The mission lifts off from Launch Complex 41, Cape Canaveral 
Air Force Station, Fla. It is the first government launch of 
Lockheed Martin's Atlas V launch vehicle. "We're ready to fly, 
counting down through final procedures," said Chuck Dovale, 
director for expendable-launch-vehicle launches at NASA 
Kennedy Space Center (KSC), Fla.

When MRO arrives in March, it begins a half-year "aerobraking" 
process. The MRO will gradually adjust the shape of its orbit 
by using friction from carefully calculated dips into the top 
of the Martian atmosphere. MRO's primary science phase starts 
in November 2006.

"Mars Reconnaissance Orbiter will give us several times more 
data about Mars than all previous missions combined," said 
James Graf, project manager for the mission at NASA's Jet 
Propulsion Laboratory (JPL), Pasadena Calif.
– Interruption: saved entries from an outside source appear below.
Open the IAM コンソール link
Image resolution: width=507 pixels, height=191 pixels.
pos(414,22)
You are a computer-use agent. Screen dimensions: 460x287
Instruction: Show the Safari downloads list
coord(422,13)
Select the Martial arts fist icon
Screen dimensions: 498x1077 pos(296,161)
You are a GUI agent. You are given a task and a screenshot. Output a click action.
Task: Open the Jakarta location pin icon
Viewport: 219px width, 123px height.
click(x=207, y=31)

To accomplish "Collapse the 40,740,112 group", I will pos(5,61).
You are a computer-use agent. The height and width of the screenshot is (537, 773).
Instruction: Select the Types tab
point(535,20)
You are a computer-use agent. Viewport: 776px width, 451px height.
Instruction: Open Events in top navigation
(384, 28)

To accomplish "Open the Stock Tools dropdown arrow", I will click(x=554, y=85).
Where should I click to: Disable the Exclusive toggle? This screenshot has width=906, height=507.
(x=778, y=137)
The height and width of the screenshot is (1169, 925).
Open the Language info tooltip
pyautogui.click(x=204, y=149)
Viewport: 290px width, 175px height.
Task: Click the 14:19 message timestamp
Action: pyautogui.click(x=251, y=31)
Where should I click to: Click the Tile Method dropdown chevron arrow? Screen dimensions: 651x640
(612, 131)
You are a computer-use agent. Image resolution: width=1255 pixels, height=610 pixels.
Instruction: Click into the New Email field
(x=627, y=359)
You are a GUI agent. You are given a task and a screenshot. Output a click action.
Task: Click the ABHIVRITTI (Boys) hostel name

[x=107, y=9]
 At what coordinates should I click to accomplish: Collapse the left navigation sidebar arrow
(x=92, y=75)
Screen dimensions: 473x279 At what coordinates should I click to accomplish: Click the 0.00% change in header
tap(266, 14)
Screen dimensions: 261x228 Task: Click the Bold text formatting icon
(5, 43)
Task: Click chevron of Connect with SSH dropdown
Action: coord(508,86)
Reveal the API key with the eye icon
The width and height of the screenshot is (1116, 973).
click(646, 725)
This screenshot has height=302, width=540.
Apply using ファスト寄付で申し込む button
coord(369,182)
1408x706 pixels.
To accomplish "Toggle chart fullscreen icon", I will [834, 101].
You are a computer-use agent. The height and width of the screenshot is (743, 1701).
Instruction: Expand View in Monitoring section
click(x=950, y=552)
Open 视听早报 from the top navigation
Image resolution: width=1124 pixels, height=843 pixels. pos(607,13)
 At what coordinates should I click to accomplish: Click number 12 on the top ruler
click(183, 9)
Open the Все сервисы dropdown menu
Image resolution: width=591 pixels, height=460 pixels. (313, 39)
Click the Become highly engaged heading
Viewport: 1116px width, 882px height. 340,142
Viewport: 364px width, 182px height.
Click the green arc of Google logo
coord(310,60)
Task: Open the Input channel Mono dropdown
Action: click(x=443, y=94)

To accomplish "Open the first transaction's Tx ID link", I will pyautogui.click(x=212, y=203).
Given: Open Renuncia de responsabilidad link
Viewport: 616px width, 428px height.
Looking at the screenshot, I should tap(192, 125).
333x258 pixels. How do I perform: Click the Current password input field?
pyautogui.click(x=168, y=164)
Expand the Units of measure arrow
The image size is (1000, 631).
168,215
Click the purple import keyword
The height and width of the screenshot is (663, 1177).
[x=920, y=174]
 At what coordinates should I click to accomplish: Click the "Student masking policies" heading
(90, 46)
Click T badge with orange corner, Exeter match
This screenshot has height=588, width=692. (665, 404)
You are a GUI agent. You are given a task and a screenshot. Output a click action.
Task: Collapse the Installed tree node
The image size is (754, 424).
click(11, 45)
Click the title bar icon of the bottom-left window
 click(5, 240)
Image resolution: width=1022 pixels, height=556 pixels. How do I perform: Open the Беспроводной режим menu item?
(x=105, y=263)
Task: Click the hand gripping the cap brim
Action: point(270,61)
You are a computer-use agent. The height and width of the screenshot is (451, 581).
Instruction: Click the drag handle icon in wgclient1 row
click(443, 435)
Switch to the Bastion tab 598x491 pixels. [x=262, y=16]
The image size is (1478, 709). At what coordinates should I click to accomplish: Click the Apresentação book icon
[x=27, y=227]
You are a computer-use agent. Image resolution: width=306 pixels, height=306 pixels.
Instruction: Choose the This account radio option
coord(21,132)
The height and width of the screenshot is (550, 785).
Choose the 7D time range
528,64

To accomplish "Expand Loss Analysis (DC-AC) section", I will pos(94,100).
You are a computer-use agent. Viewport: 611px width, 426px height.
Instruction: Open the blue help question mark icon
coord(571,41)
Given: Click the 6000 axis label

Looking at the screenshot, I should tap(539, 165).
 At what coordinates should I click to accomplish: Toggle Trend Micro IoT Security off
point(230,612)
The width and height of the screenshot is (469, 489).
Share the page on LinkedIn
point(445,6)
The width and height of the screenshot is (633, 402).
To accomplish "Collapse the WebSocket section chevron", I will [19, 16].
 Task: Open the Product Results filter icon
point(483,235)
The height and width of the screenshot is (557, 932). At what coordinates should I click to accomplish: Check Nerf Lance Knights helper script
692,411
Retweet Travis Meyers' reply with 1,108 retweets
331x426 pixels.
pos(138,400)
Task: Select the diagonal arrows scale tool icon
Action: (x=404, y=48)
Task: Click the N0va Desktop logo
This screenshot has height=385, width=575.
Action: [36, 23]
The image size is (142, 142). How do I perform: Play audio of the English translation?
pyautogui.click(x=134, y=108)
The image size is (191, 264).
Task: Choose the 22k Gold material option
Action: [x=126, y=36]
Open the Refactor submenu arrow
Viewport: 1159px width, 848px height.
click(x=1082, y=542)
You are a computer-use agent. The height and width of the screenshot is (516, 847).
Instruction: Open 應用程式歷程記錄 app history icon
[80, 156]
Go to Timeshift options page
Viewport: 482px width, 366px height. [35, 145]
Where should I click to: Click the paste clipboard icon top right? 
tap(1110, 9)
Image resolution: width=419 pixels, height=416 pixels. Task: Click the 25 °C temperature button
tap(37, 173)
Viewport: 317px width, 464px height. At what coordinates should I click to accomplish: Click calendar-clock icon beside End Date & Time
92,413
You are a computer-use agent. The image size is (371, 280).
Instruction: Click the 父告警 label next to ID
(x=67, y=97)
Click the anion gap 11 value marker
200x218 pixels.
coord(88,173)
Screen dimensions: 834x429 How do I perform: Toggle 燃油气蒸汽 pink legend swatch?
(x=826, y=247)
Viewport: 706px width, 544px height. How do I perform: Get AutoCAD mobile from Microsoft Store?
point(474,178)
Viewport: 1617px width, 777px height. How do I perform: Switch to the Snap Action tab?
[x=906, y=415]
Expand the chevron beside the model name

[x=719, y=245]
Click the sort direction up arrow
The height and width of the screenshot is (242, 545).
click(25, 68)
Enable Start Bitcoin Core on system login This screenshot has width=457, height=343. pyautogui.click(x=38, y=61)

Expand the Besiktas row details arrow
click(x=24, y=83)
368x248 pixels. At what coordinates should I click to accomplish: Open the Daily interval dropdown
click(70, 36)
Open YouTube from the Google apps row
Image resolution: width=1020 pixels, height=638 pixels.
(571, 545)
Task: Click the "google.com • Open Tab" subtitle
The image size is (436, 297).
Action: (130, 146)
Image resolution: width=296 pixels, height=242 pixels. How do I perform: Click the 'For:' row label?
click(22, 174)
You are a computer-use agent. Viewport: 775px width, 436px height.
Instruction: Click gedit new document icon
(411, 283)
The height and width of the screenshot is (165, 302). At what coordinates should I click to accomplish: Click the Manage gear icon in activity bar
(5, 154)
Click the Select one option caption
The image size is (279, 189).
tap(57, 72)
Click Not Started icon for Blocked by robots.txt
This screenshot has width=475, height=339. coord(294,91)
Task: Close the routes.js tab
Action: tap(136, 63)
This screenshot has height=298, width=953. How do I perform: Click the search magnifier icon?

Researchers will use the data to study the history and 
distribution of Martian water. Learning more about what has 
happened to the water will focus searches for possible past 
or present Martian life. Observations by MRO will also support 
future Mars missions by examining potential landing sites and 
providing a communications relay between the Martian surface 
and Earth.

The craft can transmit about 10 times as much data per minute 
as any previous Mars spacecraft. This will serve both to convey 
detailed observations of the Martian surface, subsurface and 
atmosphere by the instruments on the orbiter and enable data 
relay from other landers on the Martian surface to Earth. NASA 
plans to launch the Phoenix Mars Scout in 2007 to land on the 
far northern Martian surface. NASA is also developing an 
advanced rover, the Mars Science Laboratory, for launch in 2009.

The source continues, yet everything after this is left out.